┌─ MATERIALS PROVIDED

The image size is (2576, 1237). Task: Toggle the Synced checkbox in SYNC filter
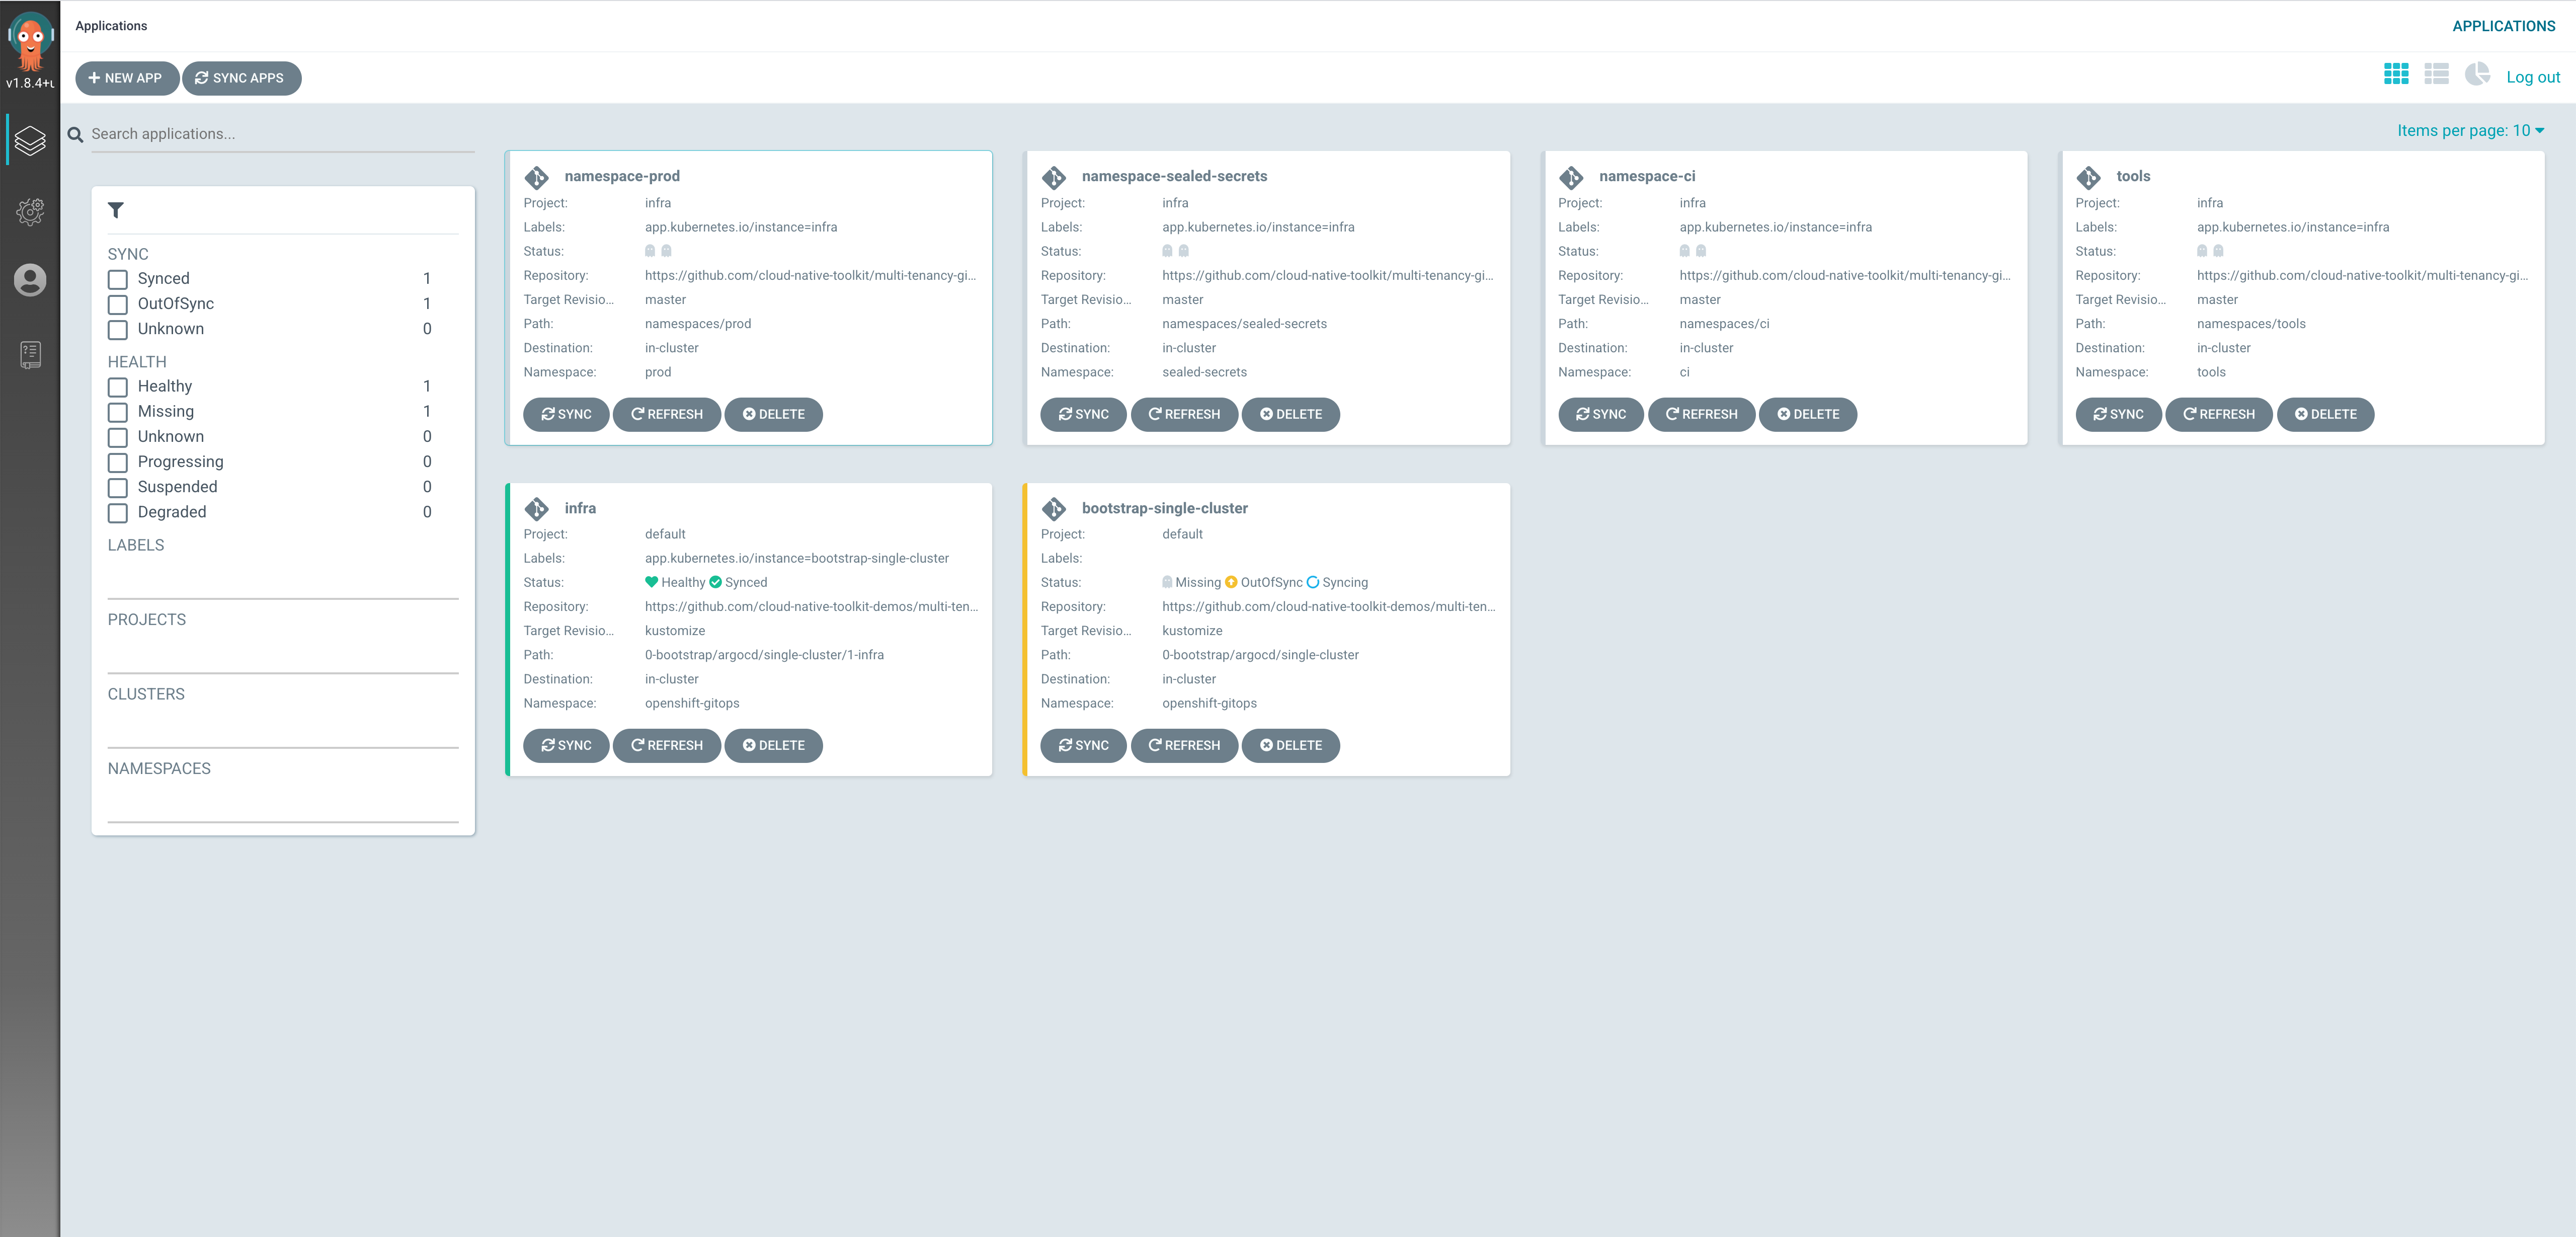click(117, 278)
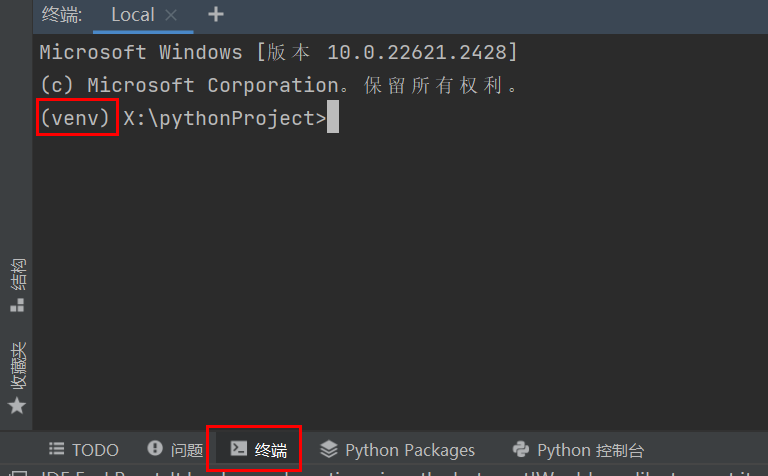Click the Python 控制台 snake icon
Viewport: 768px width, 476px height.
520,449
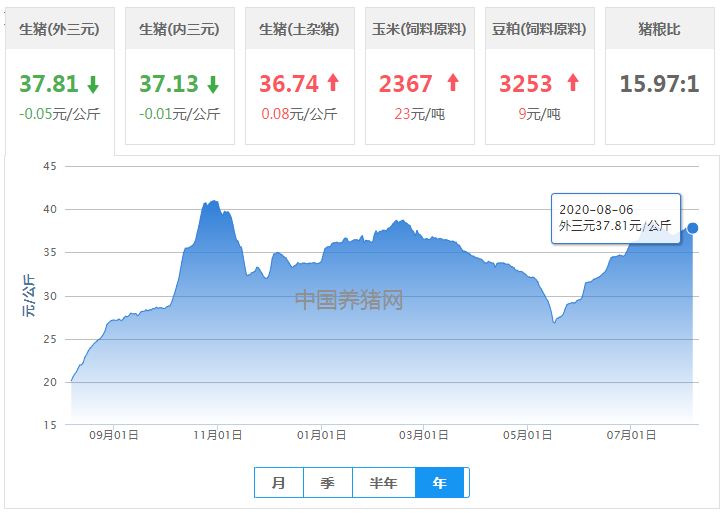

└─

» **TASK DETAILS**
Copy out the material above, substituting "check box" for every "checkbox" and changing nothing else. Leave the pictures out of your answer.

» **ANSWER TO THE TASK**
The image size is (2576, 1237). Task: Toggle the Synced check box in SYNC filter
click(117, 278)
Click the Python 控制台 snake icon
Viewport: 768px width, 476px height.
520,449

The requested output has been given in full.